▶ Exercise set
[1] In the entries, copy out verbatim the lines from the one containing "Task: Sort by the Pass column header" through the one containing "click(736, 154)", including both of those lines.
[2] Continue the editorial on giving students a mark of zero from the point where it stops.

Editorial: Assessing zero

June 12, 2012
Jonathan Teghtmeyer

When an Edmonton teacher went public after being (in his words) suspended for giving students a mark of zero, the public outcry was immediate and overwhelming.

CBC Radio Edmonton broke the story on May 31 and an article posted to CBC’s website received 1,282 comments before commenting was closed. A poll posted the same day to the Edmonton Journal website asked: “Should high school students get a zero on an assignment if they fail to do it?” More than 12,480 people responded, of whom 97 per cent said yes. One reporter told me she could not recall the last time she had received so much correspondence about a single news story.

The general sentiment of the public outcry focuses on the idea that giving students a zero for missed assignments is an appropriate ­consequence that holds students accountable.

This past week, at a family barbecue and in my conversations with friends and colleagues, the topic of zero dominated the discussions. No doubt school staff rooms across Alberta were also abuzz with talk; however, I know that teachers’ conversations were not as one-sided as they appeared to be in the public domain and media.

On the topic of a no-zero policy, I suspect that teachers are divided in their views. A vigorous professional debate on the merits and drawbacks of such a policy is warranted. Although the Alberta Teachers’ Association does not have a specific policy on the issue, other Association policies speak to the primacy of teachers in directing assessment and evaluation. And because teachers are trained professionals who live in the world of student assessment and motivation every day, they are bound to have a more complex understanding of the issue than the general public. It is good that citizens care about the professional work of teachers, but we should be cautious not to defer professional policy decisions to popular opinion.

▶ Materials provided
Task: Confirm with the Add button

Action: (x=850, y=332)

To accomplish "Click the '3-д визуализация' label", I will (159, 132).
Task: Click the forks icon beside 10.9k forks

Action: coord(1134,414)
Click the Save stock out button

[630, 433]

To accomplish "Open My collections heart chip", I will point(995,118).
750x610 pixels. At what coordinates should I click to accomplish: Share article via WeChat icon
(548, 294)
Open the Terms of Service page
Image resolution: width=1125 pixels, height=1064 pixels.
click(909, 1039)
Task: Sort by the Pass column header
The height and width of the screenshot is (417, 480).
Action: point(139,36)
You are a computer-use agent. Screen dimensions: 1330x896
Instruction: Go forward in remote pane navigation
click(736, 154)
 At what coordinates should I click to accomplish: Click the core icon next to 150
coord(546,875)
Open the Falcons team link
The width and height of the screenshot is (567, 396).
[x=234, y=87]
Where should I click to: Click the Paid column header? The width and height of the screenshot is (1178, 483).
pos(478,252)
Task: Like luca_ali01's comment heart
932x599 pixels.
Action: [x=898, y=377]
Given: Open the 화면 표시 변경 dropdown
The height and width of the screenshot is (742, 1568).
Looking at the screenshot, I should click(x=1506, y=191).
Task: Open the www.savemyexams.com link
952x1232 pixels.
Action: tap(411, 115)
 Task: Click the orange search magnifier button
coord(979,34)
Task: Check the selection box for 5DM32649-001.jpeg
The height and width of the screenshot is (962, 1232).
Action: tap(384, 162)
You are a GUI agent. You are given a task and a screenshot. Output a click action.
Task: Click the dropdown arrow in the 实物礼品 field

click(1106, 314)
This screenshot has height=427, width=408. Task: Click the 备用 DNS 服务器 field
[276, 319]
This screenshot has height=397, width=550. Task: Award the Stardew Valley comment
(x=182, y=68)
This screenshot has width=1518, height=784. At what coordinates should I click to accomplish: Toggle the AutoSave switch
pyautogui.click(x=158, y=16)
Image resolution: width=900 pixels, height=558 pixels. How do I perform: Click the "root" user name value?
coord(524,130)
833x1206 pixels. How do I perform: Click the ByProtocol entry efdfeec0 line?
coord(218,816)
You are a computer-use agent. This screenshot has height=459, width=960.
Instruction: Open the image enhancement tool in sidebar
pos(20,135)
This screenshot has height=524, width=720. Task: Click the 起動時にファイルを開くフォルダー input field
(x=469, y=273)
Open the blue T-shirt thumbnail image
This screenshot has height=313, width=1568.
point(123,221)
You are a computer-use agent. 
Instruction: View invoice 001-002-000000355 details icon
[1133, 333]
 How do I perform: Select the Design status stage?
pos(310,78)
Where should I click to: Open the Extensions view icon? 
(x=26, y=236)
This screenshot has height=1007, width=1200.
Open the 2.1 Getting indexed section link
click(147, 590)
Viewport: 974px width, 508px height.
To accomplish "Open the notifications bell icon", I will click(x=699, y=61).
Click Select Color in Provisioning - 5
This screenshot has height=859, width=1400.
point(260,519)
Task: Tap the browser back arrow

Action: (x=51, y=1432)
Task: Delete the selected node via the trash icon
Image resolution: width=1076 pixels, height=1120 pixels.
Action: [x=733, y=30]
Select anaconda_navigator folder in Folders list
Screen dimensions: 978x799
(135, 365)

▶ Answers per task
[1]
Task: Sort by the Pass column header
The height and width of the screenshot is (417, 480).
Action: point(139,36)
You are a computer-use agent. Screen dimensions: 1330x896
Instruction: Go forward in remote pane navigation
click(736, 154)

[2]
The public’s eagerness to comment on teachers and education stems from people’s frame of reference for teaching as compared to other professions. For example, most adults have spent 200 days per year and at least 5 hours per day in the care of a teacher for 12 years. No other profession offers this kind of daily contact and exposure.

Regardless, it is clear from the debate that the public does not have a complete understanding of teachers’ professional work. Teachers think critically about assessment and discuss it with their colleagues and with education experts. Teachers debate the meaning of assessment, the relationship between assessment and public assurance, the effects of standardization, the appropriate role of summative assessment, gender bias, online reporting and so on.

As the end of June approaches and you prepare your students’ report cards, there is probably no better time to explain to parents the ­theoretical underpinnings of your strategies and how your ­assessments are devised. Such information helps parents understand assessment and guides them in focusing their children on what needs to be ­improved—which, after all, is the purpose of assessment.

Have a great summer!

I welcome your comments—contact me at jonathan.teghtmeyer@ata.ab.ca.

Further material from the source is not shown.